(Saved data entries)
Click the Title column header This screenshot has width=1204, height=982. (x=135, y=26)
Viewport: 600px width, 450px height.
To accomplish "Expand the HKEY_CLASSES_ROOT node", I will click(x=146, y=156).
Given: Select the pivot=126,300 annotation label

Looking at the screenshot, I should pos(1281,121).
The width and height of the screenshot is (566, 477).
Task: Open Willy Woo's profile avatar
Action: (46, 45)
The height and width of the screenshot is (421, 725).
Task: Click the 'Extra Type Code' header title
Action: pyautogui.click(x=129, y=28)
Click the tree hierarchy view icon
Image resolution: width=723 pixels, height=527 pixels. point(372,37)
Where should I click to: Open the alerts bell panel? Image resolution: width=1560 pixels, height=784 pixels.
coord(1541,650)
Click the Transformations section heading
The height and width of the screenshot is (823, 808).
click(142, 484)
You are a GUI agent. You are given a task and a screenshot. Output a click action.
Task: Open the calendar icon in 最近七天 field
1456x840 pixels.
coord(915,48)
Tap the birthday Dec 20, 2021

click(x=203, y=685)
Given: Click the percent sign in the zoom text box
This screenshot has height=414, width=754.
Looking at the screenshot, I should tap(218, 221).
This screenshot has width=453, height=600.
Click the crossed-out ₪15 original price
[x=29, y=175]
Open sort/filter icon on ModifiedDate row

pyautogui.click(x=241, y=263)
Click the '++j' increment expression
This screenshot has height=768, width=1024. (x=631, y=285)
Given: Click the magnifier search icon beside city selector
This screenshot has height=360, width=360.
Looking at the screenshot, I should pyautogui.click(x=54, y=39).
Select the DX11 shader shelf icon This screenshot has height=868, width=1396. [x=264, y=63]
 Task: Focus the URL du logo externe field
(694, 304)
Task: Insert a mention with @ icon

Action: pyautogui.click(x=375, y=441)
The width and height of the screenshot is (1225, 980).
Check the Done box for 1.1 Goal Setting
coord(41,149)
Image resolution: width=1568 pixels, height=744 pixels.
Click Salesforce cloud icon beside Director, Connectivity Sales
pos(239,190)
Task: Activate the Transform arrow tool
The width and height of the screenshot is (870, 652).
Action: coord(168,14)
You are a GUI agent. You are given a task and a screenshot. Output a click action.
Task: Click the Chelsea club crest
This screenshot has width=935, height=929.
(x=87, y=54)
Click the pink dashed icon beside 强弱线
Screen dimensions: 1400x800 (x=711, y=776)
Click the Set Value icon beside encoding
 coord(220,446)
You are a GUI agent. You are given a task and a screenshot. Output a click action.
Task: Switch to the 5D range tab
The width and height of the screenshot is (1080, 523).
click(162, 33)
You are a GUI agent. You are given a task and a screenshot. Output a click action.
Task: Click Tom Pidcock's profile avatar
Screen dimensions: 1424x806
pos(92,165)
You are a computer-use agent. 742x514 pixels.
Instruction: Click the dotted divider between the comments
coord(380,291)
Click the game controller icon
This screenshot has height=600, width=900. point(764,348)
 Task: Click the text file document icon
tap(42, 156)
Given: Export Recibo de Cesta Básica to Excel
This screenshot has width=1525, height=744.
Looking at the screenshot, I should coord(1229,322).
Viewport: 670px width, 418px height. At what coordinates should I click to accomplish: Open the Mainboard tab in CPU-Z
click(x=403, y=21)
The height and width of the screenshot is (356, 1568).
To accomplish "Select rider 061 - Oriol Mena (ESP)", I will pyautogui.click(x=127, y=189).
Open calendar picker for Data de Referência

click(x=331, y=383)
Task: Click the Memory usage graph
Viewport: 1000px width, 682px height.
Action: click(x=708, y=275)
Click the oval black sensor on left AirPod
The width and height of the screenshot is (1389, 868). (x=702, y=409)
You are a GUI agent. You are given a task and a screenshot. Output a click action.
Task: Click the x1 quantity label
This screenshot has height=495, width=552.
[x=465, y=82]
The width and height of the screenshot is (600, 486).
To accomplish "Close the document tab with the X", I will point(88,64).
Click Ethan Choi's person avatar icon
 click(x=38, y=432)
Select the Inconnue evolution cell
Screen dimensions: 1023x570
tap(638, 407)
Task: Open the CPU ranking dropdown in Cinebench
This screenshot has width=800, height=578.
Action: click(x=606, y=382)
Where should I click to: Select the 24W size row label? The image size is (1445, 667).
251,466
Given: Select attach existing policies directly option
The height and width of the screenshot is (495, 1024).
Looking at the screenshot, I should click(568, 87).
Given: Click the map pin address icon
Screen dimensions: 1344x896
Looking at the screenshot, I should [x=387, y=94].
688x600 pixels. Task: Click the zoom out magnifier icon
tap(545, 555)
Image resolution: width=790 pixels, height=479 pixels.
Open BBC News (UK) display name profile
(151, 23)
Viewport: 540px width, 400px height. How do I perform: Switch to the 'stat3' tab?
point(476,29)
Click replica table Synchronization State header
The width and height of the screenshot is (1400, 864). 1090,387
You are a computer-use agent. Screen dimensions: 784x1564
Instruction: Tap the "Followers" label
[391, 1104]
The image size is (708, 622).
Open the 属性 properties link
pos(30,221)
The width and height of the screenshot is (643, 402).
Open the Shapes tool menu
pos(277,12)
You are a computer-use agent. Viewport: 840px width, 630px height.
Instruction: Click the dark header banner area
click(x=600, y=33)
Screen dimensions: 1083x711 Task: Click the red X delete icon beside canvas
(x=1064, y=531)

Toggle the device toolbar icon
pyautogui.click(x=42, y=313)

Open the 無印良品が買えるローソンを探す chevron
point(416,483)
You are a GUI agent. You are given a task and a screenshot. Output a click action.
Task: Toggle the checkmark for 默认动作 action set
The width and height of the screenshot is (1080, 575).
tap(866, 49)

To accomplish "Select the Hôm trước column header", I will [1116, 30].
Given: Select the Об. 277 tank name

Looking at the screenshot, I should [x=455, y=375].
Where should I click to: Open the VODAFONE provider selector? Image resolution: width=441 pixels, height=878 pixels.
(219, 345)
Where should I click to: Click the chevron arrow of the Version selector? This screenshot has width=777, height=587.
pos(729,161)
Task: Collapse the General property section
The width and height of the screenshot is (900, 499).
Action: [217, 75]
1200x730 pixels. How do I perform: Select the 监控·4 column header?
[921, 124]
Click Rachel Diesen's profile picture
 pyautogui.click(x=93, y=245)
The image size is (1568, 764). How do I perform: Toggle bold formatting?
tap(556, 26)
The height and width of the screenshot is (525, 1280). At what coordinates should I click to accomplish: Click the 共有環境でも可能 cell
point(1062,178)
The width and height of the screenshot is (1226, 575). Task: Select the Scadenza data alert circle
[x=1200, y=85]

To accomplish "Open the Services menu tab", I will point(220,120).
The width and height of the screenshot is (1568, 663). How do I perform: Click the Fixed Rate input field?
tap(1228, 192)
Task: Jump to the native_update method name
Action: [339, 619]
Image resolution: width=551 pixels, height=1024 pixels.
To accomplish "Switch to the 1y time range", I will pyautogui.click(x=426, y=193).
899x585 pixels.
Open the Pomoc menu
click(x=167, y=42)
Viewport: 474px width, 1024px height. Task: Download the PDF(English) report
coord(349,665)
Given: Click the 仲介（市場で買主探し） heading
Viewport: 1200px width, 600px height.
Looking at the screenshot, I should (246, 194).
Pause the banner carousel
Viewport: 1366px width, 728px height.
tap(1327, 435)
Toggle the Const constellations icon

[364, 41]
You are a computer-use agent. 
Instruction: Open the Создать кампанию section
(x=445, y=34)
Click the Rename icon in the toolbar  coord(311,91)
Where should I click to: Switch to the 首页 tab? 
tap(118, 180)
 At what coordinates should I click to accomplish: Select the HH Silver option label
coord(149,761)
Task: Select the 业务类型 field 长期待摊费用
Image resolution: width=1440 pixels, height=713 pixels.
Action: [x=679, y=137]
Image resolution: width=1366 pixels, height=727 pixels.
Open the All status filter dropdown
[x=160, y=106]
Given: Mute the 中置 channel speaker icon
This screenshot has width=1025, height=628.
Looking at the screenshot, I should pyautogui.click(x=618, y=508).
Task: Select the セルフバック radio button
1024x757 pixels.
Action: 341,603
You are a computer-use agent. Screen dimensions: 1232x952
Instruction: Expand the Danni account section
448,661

**Description of the task**:
Would you quote, exactly and only, the lines from the one containing "899x585 pixels." to the end of the entries?

**Task output**:
899x585 pixels.
Open the Pomoc menu
click(x=167, y=42)
Viewport: 474px width, 1024px height. Task: Download the PDF(English) report
coord(349,665)
Given: Click the 仲介（市場で買主探し） heading
Viewport: 1200px width, 600px height.
Looking at the screenshot, I should (246, 194).
Pause the banner carousel
Viewport: 1366px width, 728px height.
tap(1327, 435)
Toggle the Const constellations icon

[364, 41]
You are a computer-use agent. 
Instruction: Open the Создать кампанию section
(x=445, y=34)
Click the Rename icon in the toolbar  coord(311,91)
Where should I click to: Switch to the 首页 tab? 
tap(118, 180)
 At what coordinates should I click to accomplish: Select the HH Silver option label
coord(149,761)
Task: Select the 业务类型 field 长期待摊费用
Image resolution: width=1440 pixels, height=713 pixels.
Action: [x=679, y=137]
Image resolution: width=1366 pixels, height=727 pixels.
Open the All status filter dropdown
[x=160, y=106]
Given: Mute the 中置 channel speaker icon
This screenshot has width=1025, height=628.
Looking at the screenshot, I should pyautogui.click(x=618, y=508).
Task: Select the セルフバック radio button
1024x757 pixels.
Action: 341,603
You are a computer-use agent. Screen dimensions: 1232x952
Instruction: Expand the Danni account section
448,661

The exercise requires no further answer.